Entries shown
%%

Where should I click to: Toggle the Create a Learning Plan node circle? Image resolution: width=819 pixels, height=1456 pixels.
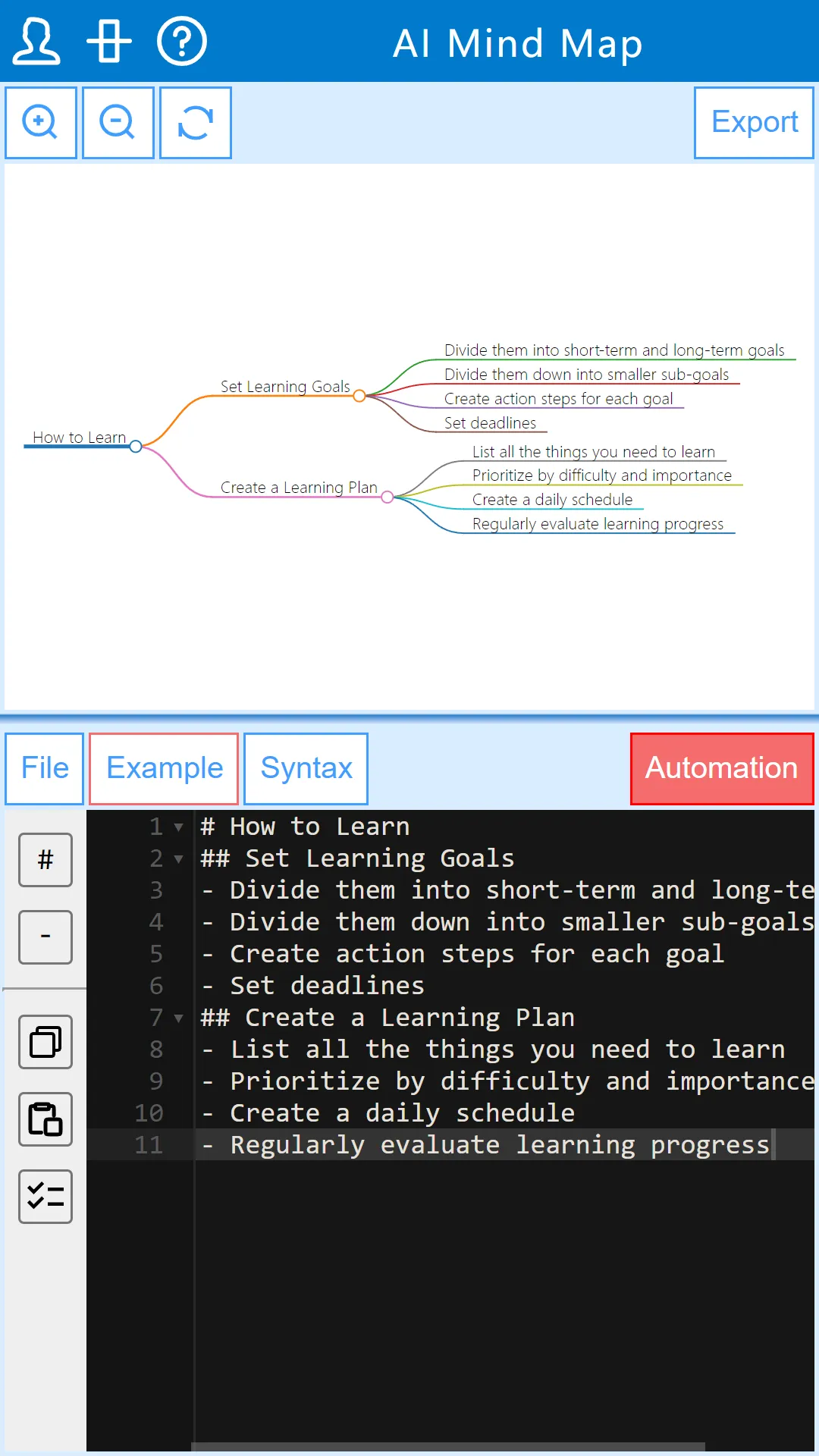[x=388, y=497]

%%
%%

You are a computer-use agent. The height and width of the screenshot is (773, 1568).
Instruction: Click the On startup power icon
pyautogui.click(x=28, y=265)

%%

Goal of the exercise
Convert everything in the records from the line containing "Where should I" down to the line containing "[x=388, y=497]" into a Markdown table with the columns No. and Text, one numbered row per line. Skip blank lines and leave the pictures out.

Solution to this exercise
| No. | Text |
|---|---|
| 1 | Where should I click to: Toggle the Create a Learning Plan node circle? Image resolution: width=819 pixels, height=1456 pixels. |
| 2 | [x=388, y=497] |